'''
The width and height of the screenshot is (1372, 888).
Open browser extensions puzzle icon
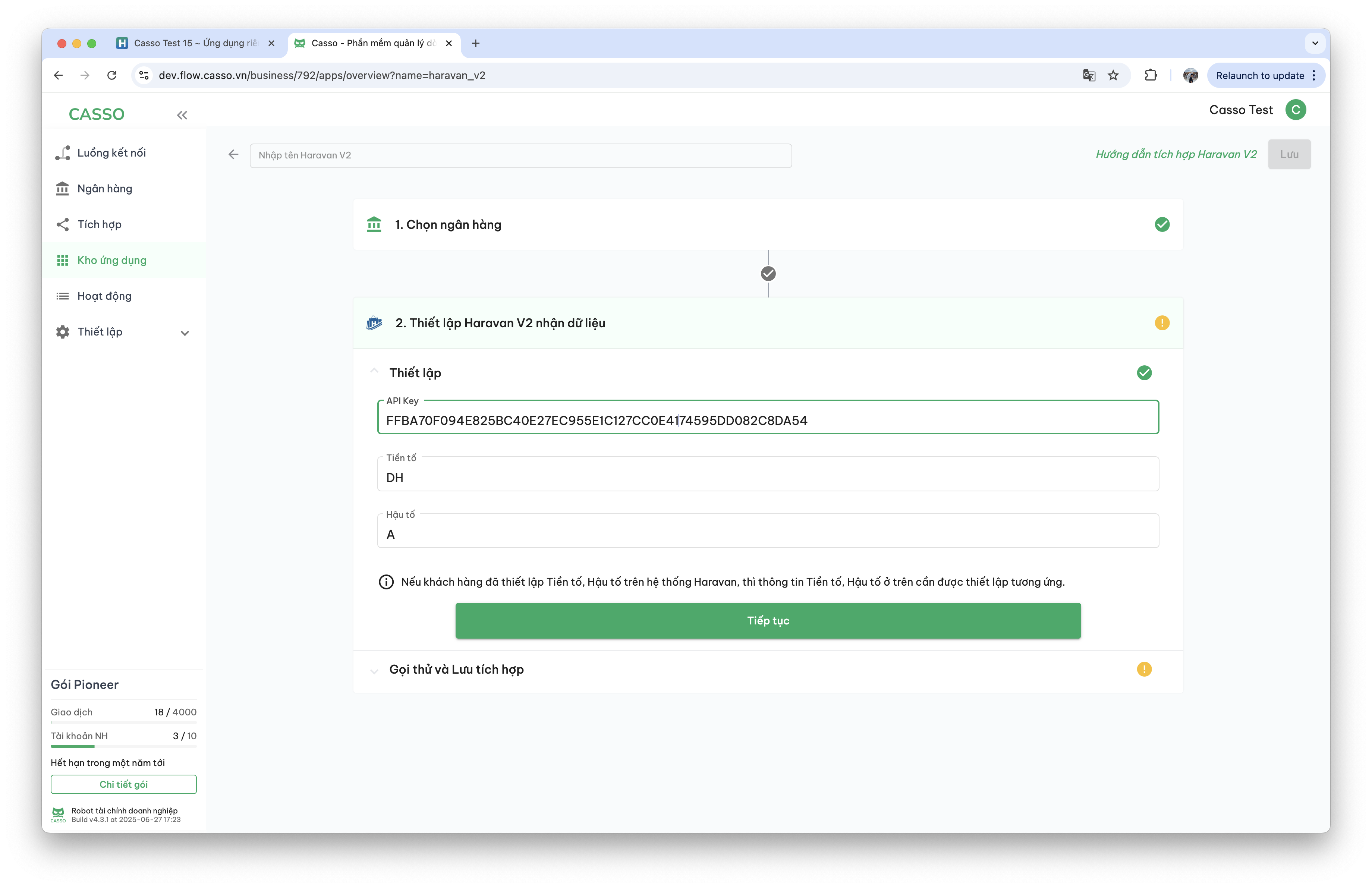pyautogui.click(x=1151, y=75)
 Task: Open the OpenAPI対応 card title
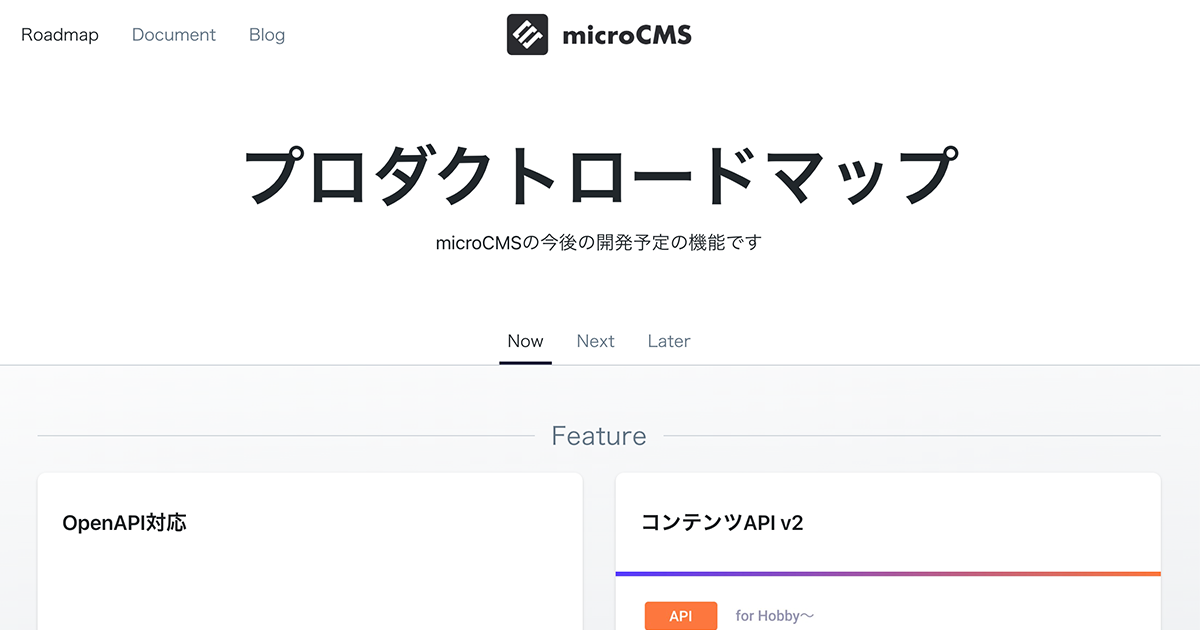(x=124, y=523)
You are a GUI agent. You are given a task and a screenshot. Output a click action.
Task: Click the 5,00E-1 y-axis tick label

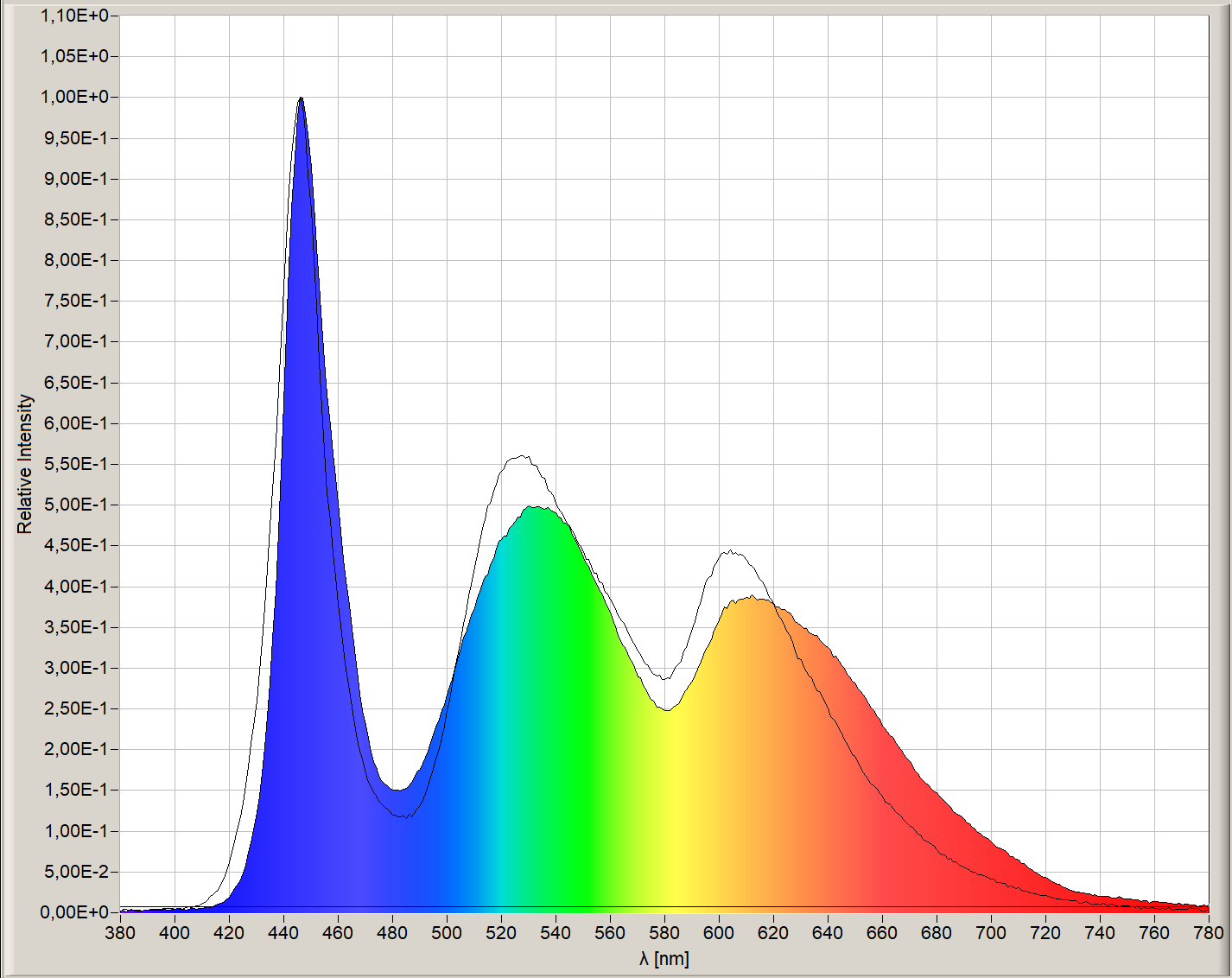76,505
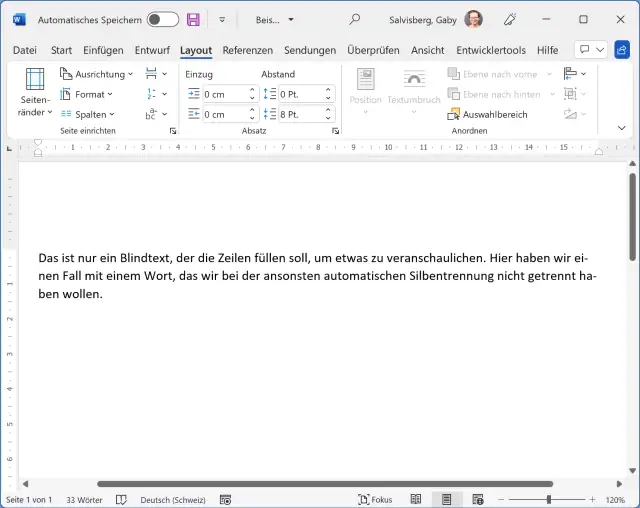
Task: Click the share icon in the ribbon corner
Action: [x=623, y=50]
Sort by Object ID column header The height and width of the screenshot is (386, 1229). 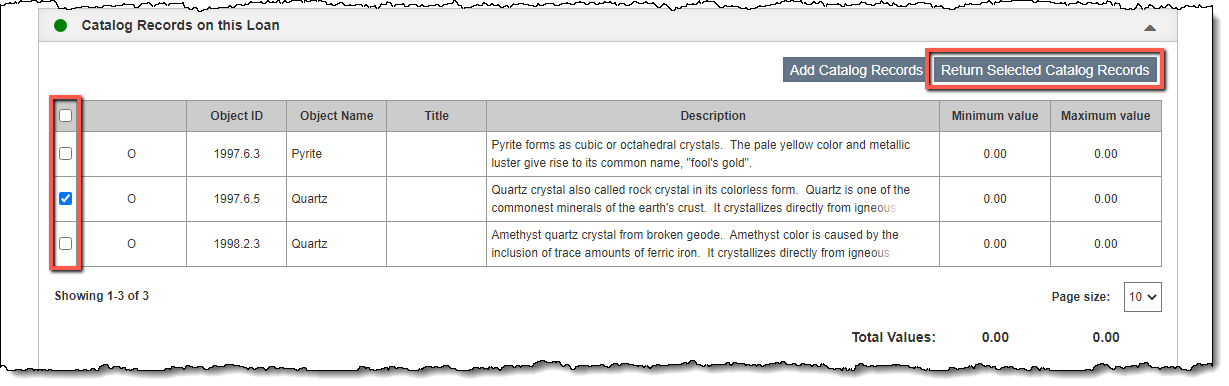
'''
§ **WHAT YOU NEED TO DO**
Rewrite the lines of the listing as a JSON list of strings, one string per line, skipping blank lines. Leave the pictures out of the answer.

§ **FULL SOLUTION**
[
  "The width and height of the screenshot is (1372, 888).",
  "Open browser extensions puzzle icon",
  "pyautogui.click(x=1151, y=75)",
  " Task: Open the OpenAPI対応 card title",
  "(x=124, y=523)",
  "You are a GUI agent. You are given a task and a screenshot. Output a click action.",
  "Task: Click the 5,00E-1 y-axis tick label",
  "76,505",
  "Task: Click the share icon in the ribbon corner",
  "Action: [x=623, y=50]",
  "Sort by Object ID column header The height and width of the screenshot is (386, 1229). "
]